Demystifying the (In)Security of QR Code-based Login in Real-world Deployments

QR code-based Login (QRLogin) has emerged as a prevalent method for web account authentication, offering a more user-friendly alternative to traditional username and password entry. However, despite its growing popularity, the security of QRLogin has been overlooked. In particular, the lack of standardized QRLogin design and implementation guidelines, coupled with its wide deployment variability, raises significant concerns on the real-world deployments of QRLogin.

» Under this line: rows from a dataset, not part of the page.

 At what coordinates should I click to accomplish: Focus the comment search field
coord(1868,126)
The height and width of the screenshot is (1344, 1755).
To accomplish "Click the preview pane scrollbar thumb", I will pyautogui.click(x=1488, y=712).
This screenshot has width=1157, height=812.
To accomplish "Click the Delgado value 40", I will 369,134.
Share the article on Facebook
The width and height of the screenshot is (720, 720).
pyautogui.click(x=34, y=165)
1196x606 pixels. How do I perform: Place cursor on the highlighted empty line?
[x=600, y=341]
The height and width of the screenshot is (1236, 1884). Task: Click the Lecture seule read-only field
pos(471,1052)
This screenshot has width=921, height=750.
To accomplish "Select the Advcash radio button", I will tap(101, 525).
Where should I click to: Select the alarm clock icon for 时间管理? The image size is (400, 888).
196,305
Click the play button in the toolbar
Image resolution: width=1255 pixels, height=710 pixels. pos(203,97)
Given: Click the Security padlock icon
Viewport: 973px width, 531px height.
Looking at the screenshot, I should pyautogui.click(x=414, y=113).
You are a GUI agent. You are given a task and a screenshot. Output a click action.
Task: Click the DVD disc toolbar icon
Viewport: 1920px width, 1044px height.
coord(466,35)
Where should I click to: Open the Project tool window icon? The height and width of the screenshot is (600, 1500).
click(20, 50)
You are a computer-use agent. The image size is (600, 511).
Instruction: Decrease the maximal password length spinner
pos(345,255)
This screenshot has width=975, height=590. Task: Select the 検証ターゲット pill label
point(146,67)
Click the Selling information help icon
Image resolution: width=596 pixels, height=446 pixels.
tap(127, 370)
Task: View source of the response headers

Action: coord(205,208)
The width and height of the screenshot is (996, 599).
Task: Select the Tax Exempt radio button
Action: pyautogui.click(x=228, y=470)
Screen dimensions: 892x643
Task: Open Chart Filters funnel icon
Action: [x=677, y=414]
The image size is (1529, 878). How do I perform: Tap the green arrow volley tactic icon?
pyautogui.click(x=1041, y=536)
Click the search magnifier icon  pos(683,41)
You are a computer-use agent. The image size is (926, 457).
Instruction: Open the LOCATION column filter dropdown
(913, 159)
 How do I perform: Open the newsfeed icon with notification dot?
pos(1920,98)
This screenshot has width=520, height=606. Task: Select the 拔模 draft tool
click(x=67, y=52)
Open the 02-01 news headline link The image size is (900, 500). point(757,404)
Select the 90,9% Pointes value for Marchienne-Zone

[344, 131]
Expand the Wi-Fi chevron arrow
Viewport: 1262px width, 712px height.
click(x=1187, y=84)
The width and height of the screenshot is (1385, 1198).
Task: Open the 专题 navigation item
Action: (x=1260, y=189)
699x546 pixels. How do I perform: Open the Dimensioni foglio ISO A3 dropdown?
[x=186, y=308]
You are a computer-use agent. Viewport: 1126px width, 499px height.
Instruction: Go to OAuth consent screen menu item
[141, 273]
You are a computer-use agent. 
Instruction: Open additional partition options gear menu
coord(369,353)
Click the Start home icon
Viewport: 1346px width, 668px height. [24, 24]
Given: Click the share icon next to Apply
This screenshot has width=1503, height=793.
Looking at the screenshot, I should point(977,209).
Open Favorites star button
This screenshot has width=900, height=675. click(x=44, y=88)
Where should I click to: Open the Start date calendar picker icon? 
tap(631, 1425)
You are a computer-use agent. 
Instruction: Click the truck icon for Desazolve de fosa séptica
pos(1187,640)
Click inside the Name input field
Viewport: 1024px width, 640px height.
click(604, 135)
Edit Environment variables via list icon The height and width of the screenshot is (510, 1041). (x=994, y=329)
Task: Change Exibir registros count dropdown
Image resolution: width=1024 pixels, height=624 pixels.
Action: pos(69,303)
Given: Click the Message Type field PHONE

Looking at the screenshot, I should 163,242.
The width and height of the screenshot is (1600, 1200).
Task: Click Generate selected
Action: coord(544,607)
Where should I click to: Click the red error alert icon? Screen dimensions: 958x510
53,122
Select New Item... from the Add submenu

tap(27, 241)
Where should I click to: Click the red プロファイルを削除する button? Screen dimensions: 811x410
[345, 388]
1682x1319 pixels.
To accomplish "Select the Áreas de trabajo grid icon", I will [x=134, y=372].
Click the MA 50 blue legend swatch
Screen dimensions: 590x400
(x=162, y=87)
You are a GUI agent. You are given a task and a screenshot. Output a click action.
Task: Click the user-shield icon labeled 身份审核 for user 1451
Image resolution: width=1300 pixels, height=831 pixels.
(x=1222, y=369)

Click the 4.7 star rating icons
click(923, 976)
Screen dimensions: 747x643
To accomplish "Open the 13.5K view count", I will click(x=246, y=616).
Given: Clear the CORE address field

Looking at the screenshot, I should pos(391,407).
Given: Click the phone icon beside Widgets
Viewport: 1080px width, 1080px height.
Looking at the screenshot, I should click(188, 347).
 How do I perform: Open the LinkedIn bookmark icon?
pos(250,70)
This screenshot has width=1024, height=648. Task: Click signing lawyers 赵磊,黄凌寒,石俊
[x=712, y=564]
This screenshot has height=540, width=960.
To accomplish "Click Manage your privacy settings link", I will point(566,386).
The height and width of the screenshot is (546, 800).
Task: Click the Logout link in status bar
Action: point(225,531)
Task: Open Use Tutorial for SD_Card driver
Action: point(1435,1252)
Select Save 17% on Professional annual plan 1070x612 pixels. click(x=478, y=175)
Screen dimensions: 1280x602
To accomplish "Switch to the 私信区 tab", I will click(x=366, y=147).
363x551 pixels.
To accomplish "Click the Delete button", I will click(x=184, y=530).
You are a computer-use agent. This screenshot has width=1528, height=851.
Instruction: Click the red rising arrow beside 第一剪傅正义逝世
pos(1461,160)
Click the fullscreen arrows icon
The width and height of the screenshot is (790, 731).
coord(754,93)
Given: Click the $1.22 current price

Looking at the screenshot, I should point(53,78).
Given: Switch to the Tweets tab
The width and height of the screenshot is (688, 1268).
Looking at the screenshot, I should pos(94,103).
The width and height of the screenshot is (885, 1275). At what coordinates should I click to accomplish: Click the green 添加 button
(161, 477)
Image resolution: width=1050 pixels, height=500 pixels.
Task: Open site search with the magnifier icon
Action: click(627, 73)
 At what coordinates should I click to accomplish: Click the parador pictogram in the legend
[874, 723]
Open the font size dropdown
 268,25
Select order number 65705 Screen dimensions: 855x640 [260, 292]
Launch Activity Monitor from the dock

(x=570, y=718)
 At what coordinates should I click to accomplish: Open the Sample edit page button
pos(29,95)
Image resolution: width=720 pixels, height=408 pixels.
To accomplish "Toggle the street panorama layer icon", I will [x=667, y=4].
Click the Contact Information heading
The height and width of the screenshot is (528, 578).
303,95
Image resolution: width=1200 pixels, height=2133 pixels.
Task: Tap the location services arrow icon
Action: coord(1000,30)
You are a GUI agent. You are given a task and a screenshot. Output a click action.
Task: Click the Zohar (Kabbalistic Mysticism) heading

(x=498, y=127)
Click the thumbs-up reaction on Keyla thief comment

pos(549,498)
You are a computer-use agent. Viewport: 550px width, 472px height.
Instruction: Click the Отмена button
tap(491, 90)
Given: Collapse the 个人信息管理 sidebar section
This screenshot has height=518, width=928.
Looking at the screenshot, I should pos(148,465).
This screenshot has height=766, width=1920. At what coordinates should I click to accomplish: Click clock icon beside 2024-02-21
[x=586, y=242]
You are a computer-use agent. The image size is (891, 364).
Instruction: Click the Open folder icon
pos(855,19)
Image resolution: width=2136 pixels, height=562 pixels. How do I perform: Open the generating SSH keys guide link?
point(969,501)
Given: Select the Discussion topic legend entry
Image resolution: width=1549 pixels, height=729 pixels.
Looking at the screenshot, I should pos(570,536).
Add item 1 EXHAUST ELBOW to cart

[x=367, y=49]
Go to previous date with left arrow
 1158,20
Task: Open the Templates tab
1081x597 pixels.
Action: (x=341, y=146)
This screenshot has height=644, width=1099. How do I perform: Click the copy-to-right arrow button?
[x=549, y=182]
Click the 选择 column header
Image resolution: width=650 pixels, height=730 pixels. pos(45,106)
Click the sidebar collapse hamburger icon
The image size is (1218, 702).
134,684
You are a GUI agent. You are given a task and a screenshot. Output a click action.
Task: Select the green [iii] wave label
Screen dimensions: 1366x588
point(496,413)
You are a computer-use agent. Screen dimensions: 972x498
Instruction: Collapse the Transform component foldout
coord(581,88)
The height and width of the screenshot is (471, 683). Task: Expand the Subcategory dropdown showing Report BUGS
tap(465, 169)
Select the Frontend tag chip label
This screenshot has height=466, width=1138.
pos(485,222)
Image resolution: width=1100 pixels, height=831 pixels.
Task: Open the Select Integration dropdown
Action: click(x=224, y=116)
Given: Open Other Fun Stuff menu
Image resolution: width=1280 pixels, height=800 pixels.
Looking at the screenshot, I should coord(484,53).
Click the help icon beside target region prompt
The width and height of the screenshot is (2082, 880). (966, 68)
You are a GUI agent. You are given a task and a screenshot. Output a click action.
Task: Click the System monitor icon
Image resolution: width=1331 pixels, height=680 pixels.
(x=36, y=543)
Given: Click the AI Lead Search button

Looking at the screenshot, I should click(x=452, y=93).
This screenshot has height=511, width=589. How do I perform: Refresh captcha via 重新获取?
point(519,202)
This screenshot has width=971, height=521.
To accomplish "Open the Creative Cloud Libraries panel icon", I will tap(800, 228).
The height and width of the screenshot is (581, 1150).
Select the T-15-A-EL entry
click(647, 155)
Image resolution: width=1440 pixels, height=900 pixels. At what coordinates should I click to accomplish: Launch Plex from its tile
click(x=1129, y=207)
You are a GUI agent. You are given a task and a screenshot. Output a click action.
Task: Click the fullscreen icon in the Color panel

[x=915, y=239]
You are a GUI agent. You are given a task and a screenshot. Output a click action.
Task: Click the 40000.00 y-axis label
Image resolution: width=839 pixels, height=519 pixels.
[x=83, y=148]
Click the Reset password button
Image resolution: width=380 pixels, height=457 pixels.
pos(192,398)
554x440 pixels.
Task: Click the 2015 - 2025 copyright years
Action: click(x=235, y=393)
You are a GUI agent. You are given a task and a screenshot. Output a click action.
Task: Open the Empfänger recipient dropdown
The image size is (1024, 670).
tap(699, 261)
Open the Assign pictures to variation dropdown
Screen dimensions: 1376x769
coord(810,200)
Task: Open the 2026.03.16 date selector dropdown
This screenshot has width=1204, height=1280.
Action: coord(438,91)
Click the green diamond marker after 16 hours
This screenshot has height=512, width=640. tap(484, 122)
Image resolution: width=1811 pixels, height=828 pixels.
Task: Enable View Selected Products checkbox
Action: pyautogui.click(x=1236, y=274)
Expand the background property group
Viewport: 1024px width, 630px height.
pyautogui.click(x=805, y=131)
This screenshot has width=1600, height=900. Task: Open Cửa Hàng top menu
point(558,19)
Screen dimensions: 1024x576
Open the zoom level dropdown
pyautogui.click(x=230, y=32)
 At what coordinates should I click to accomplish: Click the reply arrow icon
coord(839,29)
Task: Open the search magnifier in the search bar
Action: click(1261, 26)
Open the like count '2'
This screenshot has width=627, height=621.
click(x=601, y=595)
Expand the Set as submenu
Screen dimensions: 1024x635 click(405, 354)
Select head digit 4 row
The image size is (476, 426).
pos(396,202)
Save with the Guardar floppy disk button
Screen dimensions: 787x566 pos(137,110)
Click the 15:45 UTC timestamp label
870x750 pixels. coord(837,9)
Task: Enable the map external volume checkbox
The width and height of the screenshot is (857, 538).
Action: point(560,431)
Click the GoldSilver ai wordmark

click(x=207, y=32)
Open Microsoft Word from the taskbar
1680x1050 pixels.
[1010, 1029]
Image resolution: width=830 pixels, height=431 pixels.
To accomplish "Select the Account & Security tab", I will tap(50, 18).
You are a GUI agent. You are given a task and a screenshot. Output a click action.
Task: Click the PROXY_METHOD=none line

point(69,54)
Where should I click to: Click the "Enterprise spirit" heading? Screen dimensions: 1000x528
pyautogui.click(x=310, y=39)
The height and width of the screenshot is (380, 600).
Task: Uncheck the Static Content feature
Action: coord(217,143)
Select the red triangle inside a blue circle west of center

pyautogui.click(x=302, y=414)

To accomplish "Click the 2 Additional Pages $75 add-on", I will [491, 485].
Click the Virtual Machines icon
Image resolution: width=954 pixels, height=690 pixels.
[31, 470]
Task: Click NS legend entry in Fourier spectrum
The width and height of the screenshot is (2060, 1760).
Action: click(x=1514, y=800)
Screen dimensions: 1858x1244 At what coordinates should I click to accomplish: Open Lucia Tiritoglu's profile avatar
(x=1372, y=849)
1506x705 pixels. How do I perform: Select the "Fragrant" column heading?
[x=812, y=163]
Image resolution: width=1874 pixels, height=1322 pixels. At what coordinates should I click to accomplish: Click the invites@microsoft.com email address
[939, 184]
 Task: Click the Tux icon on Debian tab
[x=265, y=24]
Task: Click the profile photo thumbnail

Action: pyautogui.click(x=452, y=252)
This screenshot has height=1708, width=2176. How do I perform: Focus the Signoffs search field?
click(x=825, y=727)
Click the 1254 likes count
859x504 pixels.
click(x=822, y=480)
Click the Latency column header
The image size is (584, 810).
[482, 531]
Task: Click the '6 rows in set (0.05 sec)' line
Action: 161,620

This paper presents the first systematic study on the security of QRLogin in real-world deployments. We begin our research with real-world studies to understand the deployment status of QRLogin and user perceptions of this novel authentication paradigm, which assists us in establishing a realistic threat model. We then proceed with a systematic security analysis by generalizing the typical workflow of QRLogin, examining how key variables adhere to common security principles, and ultimately exposing 6 potential flaws. We conduct security analysis on real-world QRLogin deployments with a semi-automatic detection pipeline, and reveal surprising results that 47 top websites (43% of tested) are vulnerable to at least one of the above flaws. These design and implementation flaws can lead to 5 types of attacks, including Authorization Hijacking, Double Login, Brute-force Login, Universal Account Takeover, and Privacy Abuse. We have responsibly reported all the identified issues and received 42 vulnerability IDs from official vulnerability repositories. We further provide an auditing tool and suggestions for developers and users, contributing a concerted step towards more secure implementations of QRLogin.